MURI E FILI – riflessioni sugli eventi in Palestina.
di Claudio Tomaello
Ho delle foto sparse sul tavolo. Le ha scattate Cinzia, nell’estate 2009, durante un viaggio in Palestina.
Stasera ho bisogno di allontanarmi dalle odierne cronache di guerra. Qui, nel silenzio notturno della stanza, metto per un po’ da parte tutto ciò che so (o credo di sapere) su questo conflitto: gli inganni, i torti subiti, le ingiustizie che in questi anni sono entrate in tutte le case senza badare alla nazionalità e al credo religioso, e provo a concentrarmi sulle immagini che ho davanti. Mi mettono a disagio, come quando senti un odore che non ti piace.
Nella prima vedo un muro alto, grigio. Serpeggia sgraziatamente sul territorio. Poi vedo tante persone in coda, volti e corpi parzialmente coperti dalle sbarre metalliche che delimitano lo stretto corridoio che devono percorrere fino ad arrivare al posto di blocco dove ci sono dei soldati con le armi.
La mia mente inizia come al solito a distribuire colpe e ragioni. “Devo trovare un modo di fermarla”, mi dico. Mi viene in aiuto un ricordo dell’infanzia.
Da piccolo facevo un gioco: quando una persona catturava la mia attenzione, mi immedesimavo in lei e guardavo il mondo coi suoi occhi.
Ci provo.
Comincio con quel signore in coda con la barba e il vestito lungo fino ai piedi. Poi mi sposto su quel soldato laggiù, così giovane che avrà appena 18 anni.
Non sono più così bravo con questo gioco, le immagini che si formano nella mia mente sono molto labili e svaniscono come i sogni la mattina: evidentemente l’età mi ha indurito. Comunque una sensazione resta impressa chiaramente in me: sia nei panni del signore con la barba che in quelli del soldato col fucile, ho avvertito un impulso simile: un’onda d’odio.

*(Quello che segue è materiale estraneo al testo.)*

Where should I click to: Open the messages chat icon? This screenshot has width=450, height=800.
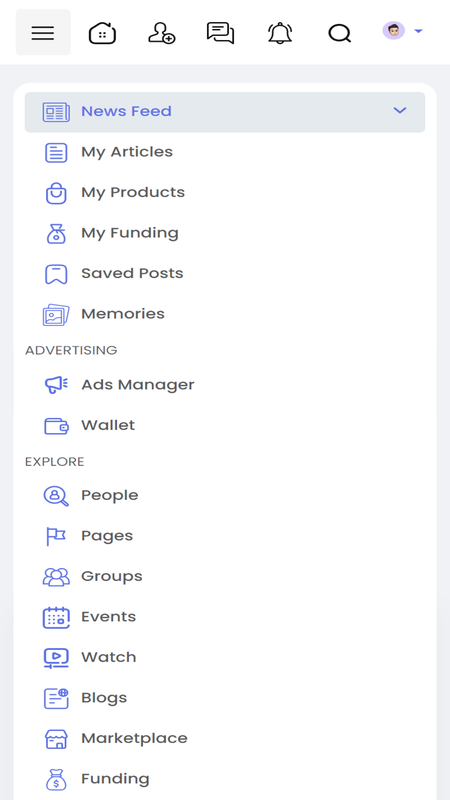tap(220, 33)
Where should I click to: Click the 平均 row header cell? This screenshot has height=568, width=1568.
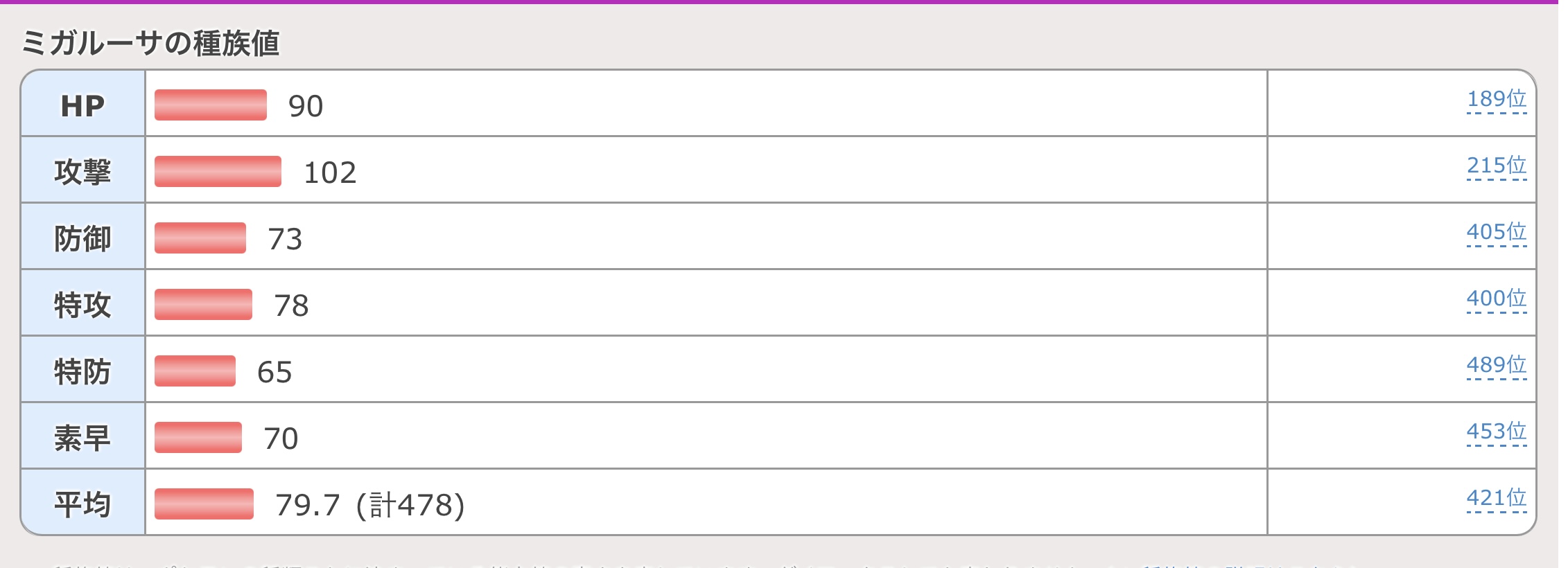[x=82, y=504]
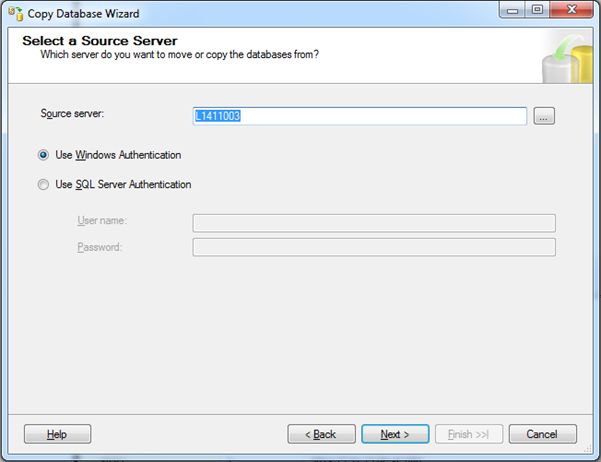This screenshot has height=462, width=601.
Task: Click the "Source server:" label
Action: [72, 113]
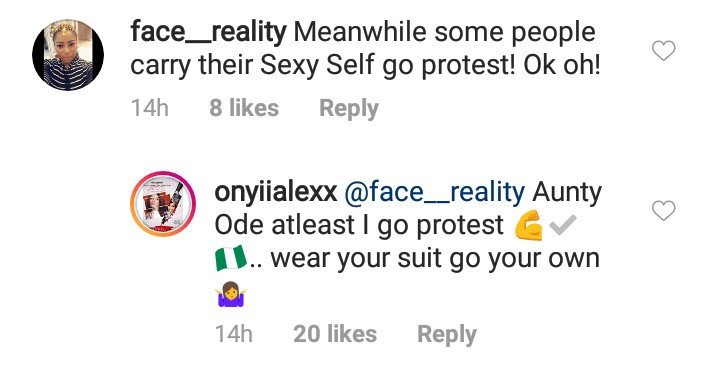The image size is (720, 371).
Task: Click the 14h timestamp under the reply
Action: click(x=234, y=334)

E’ nato allora in me un pensiero nitido: tutta quella situazione (il muro, le sbarre, la coda, i fucili) produce come risultato netto un aumento di odio.
Ho tentato di tenere fermo questo pensiero e di sostituire al confuso turbinio di emozioni che in genere mi abitano una forma di empatia per il dolore che emanava da quella foto.
È stato allora che li ho visti.
Mi succede spesso: quando osservo una cosa, inizialmente non ne colgo tutti gli aspetti.
Per accertarmi di quell’immagine ho riprovato a fare il gioco: ho rimesso i panni del signore con la barba e del ragazzo col fucile e sulle braccia, sulla testa e sulle gambe ho sentito chiaramente qualcosa che tirava.
Erano fili.
Fili sottili – quasi invisibili – attaccati al corpo: alcuni salivano, altri tendevano verso il basso.
Se guardo la foto con gli occhi di bambino, non posso non vederli: sono attaccati a tutte le persone.
La prima impressione di sgomenta sorpresa lascia spazio a una lucida consapevolezza: conosco bene quei fili. Si impigliano nella mia carne tante volte al giorno: ogni volta che penso pensieri non miei, ogni volta che seguo volontà che non mi appartengono, ogni volta che alimento emozioni importate. In quei momenti io non ci sono più: divento marionetta.
Quando giudico o quando odio quei fili diventano particolarmente resistenti e mi comandano.
Così ora, nel pieno della notte, se dovessi raccontare gli eventi tragici di questi giorni direi che essi sono fabbriche di marionette, da entrambe le parti in conflitto.
Sono nel dolore per questi miei fratelli che subiscono un giogo così grande e sogno il giorno in cui saremo consapevoli delle ragnatele che ci manovrano e inizieremo a togliercele l’un l’altro.
Ho delle foto sparse sul tavolo.
In una, mi sembra, c’è una donna senza fili.